Township in Pennsylvania, US

Bern Township is a township in Berks County, Pennsylvania, United States. As of the 2020 census, the population is 6,609. The township is in Schuylkill Valley School District.

==History==
The township was so named by Swiss settlers after Bern, Switzerland. The Rieser Mill, Rieser-Shoemaker Farm, Spannuth Mill, and Wertz's Covered Bridge are listed on the National Register of Historic Places.

==Geography==
According to the U.S. Census Bureau, the township has a total area of 20.0 sqmi, of which 19.1 sqmi is land and 0.8 sqmi (4.06%) is water. It contains the census-designated place of Greenfields.

Adjacent townships
- Penn – west
- Centre – north
- Ontelaunee – northeast
- Muhlenberg – east
- Spring – south
- Lower Heidelberg – southwest

Adjacent city and boroughs
- Reading – south
- Wyomissing – south
- Leesport – north

==Demographics==

At the 2010 census, there were 6,797 people, 2,080 households, and 1,560 families in the township. The population density was 355.9 PD/sqmi. There were 2,168 housing units at an average density of 113.5 /sqmi. The racial makeup of the township was 91.0% White, 5.8% African American, 0.1% Native American, 0.7% Asian, 1.5% from other races, and 1.1% from two or more races. Hispanic or Latino of any race were 9.3% of the population.

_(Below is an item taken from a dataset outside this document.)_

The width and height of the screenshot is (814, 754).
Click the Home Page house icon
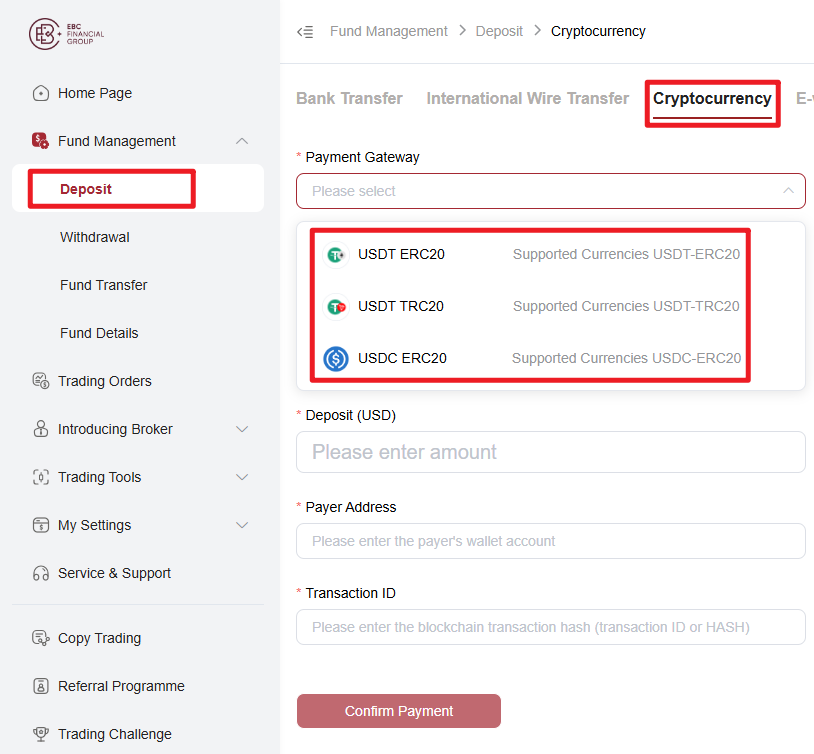click(x=40, y=93)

There were 2,080 households, 27.6% had children under the age of 18 living with them, 64.3% were married couples living together, 6.5% had a female householder with no husband present, and 24.8% were non-families. 19.1% of households were made up of individuals, and 10.3% were one person aged 65 or older. The average household size was 2.51 and the average family size was 2.84. Bern Township is the location of the Berks County Prison System, which held 1545 prisoners, 22.7% of the township's population.

The age distribution was 16.0% under the age of 18, 8.8% from 18 to 24, 24.7% from 25 to 44, 29.4% from 45 to 64, and 21.1% 65 or older. The township hosts three of the county's 12 nursing homes for seniors. The median age was 45.3 years. For every 100 females there were 122.2 males. For every 100 females age 18 and over, there were 120.8 males.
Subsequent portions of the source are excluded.